大会は普通の大会とは違い、会場を使う権利があるうち、できるだけたくさんのラウンドをこなし、その中のベストポイントを個人のポイントにし、優勝者を選ぶ。それだけでなくチームとしてポイントも争い結果を選ぶ。

「こんな大きな波では自分がポノでなければならない。サーフィンの大会といえども戦うのは相手ではなく自分。いかに自分が冷静でこの瞬間を喜び、感謝できるかが良い波を掴む秘訣だ」

「かつてビックウエイバーだったエディーもこの場所で波乗りするのが好きで、良い波に乗る時には、必ず彼の祖先のホヌが現れてガイドしてくれたと言っていました。彼はワイメアに住んでいたヘヴァヘヴァの子孫なんです。」

「この大会で世界の人に見せたかったのは、アロハなの。選手だけではなくジャッチや、レスキューの人たち、舞台を作る人たち、みんながそれぞれの役目を生き生きとしてやる。力を合わせて素晴らしい大会ができる様に、ご先祖様にきてもらいガイドをしてもらう。そのために、カメハメハの子孫に開会式に出てもらいました。世界がバラバラになっている今だからこそ、私たちのこのローカヒ(多くの手が繋がる)で形になる大会を見てもらいたいんです。」

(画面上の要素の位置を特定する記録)
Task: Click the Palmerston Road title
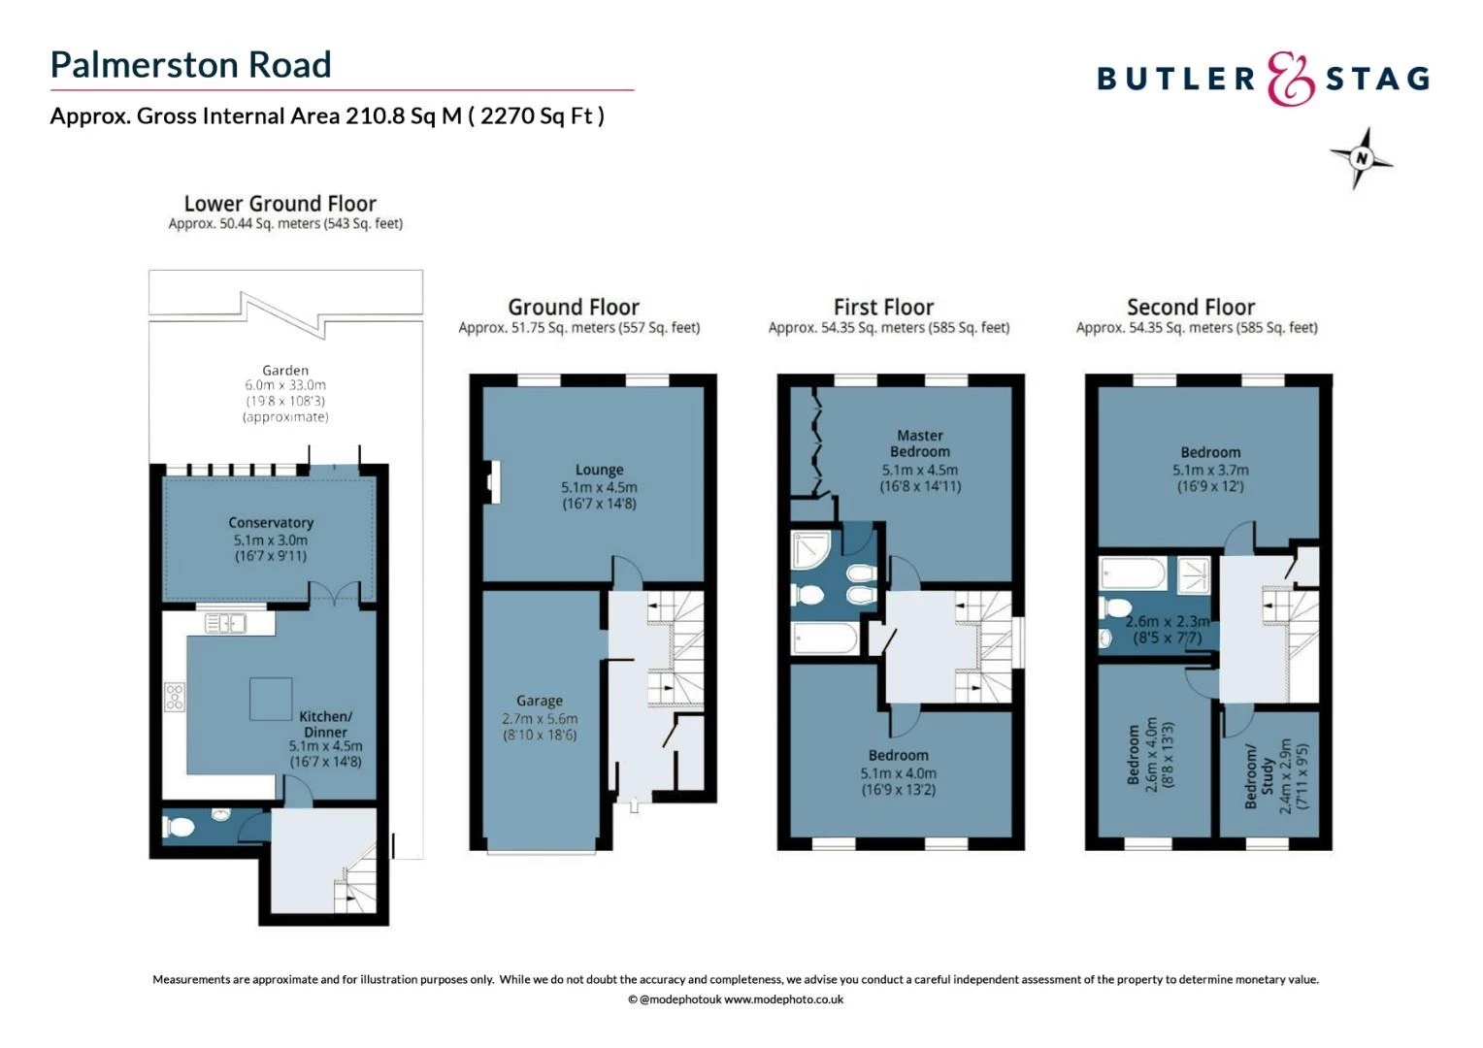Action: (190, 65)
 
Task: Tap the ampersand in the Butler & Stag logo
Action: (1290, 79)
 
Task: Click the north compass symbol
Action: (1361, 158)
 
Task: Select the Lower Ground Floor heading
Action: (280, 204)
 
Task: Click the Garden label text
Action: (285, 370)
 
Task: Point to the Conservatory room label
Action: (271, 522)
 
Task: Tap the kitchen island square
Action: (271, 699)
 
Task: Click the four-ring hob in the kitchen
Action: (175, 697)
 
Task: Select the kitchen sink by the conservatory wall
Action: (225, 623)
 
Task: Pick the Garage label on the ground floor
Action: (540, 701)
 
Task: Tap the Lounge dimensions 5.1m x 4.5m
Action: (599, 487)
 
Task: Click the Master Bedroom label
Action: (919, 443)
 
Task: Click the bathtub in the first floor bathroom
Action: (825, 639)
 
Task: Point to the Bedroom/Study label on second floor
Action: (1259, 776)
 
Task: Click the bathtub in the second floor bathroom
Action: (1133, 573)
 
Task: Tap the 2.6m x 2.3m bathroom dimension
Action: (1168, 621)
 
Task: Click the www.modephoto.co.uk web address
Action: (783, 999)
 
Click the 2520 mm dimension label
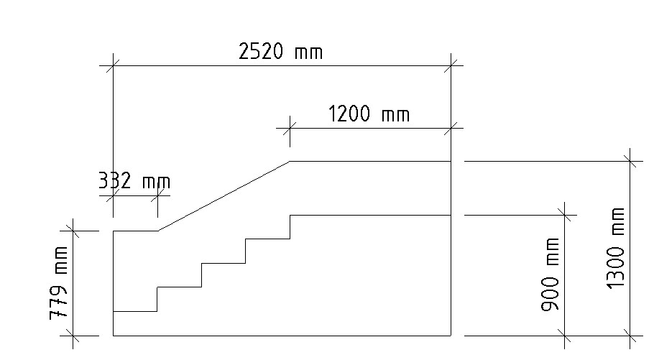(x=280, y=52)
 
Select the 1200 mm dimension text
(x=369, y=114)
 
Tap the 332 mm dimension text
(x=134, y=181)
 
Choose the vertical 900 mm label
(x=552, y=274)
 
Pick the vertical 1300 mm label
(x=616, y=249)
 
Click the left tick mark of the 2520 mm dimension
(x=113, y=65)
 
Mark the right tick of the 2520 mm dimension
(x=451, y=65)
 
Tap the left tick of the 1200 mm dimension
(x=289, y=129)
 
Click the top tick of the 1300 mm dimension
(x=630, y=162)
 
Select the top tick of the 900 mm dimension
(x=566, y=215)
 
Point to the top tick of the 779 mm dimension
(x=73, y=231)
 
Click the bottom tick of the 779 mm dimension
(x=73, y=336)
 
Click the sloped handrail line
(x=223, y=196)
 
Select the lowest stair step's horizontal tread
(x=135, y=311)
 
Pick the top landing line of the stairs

**実施課題:**
1. 記録のうち、「Task: Click the north compass symbol」を含む行から始まり「(x=73, y=336)」を含む行で終わる部分(両端の行を含む)を、すべての行を省かずに再掲し、回答の座標の数値をすべて0.2倍して整数に四捨五入(0.5は切り上げ)してください。画像は再掲に含めないでください。
2. ワイメアのサーフィン大会についての原文の続きを、最後の文の後から書き進めてください。
原文と記録は、それぞれ異なる出典から取られたものです。

**演習結果:**
1.
Task: Click the north compass symbol
Action: (272, 32)
 
Task: Select the Lower Ground Floor heading
Action: (56, 41)
 
Task: Click the Garden label text
Action: (57, 74)
 
Task: Point to the Conservatory room label
Action: (54, 104)
 
Task: Tap the kitchen island square
Action: (54, 140)
 
Task: Click the four-ring hob in the kitchen
Action: (35, 139)
 
Task: Select the kitchen sink by the conservatory wall
Action: (45, 125)
 
Task: Pick the Garage label on the ground floor
Action: (108, 140)
 
Task: Tap the Lounge dimensions 5.1m x 4.5m
Action: (120, 97)
 
Task: Click the Master Bedroom label
Action: (184, 89)
 
Task: Click the bathtub in the first floor bathroom
Action: (165, 128)
 
Task: Point to the Bedroom/Study label on second floor
Action: (252, 155)
 
Task: Click the bathtub in the second floor bathroom
Action: (227, 115)
 
Task: Tap the 2.6m x 2.3m bathroom dimension
Action: (234, 124)
 
Task: Click the www.modephoto.co.uk web address
Action: (157, 200)
 
Click the 2520 mm dimension label
(x=56, y=10)
 
Select the 1200 mm dimension text
(x=74, y=23)
 
Tap the 332 mm dimension text
(x=27, y=36)
 
Choose the vertical 900 mm label
(x=110, y=55)
 
Pick the vertical 1300 mm label
(x=123, y=50)
 
Click the left tick mark of the 2520 mm dimension
(x=23, y=13)
 
Mark the right tick of the 2520 mm dimension
(x=90, y=13)
 
Tap the left tick of the 1200 mm dimension
(x=58, y=26)
 
Click the top tick of the 1300 mm dimension
(x=126, y=32)
 
Select the top tick of the 900 mm dimension
(x=113, y=43)
 
Point to the top tick of the 779 mm dimension
(x=15, y=46)
 
Click the bottom tick of the 779 mm dimension
(x=15, y=67)

2.
「俺たちはジェットスキーで選手達の命を守ります。道具は違えど、私のお爺さんも海を守るライフセーバーで、国籍を問わず、海で遊ぶ人たちの命を泳いで守ってきました。年々サーファーの技術が上がり、さらに大波にチャレンジする様になったから、スケールは違うけど、心は同じ。人を水難事故から守る。それだけです。」

「海岸の侵食が進んでいるけど、昔は海岸線にネイティヴプラントが植えられていました。その植物達が土地の水分を吸い取ってくれたから、土地が崩れることがなかったんです。ところが今はその植物が取り除かれ、コンクリートになった。リアクションはすぐには起きないかもしれないが、自然を変えるということをしてしまうと、先の先に何かお返しがきてしまう。そのことを今の人たちにあまり伝わってない様に思えます。」

「古代のハワイは全て自給自足の生活をしていました。山と平地、そして海。全てが繋がっていたのです。今は、その繋がりがなくなった。サーファーたちが、改めて繋いでくれる。そんな風に思えます」

「自分でもあんな波に乗れるとは思わなかった!乗った後に足が震えて。なんだか神秘を感じました。」

こんな話を一日中聞きながら、人の5倍もある波が割れる場所にいた私。波が割れるごとに地響きを感じ、潮がかかってくるところに一日身を置いているうちに、思い出したのです。

忘れていた「この波に惹きつけられて日本からやって来た」こと。あの大波を目の前にし、乗ろうと頑張っていた頃の感覚までも突然戻って来たんです(笑)。。。忘れていたってのも凄いですよね。すぐに忘れちゃうから(笑)自慢話しにならない様に気をつけながら伝えたいことに集中して書きますね。以下に。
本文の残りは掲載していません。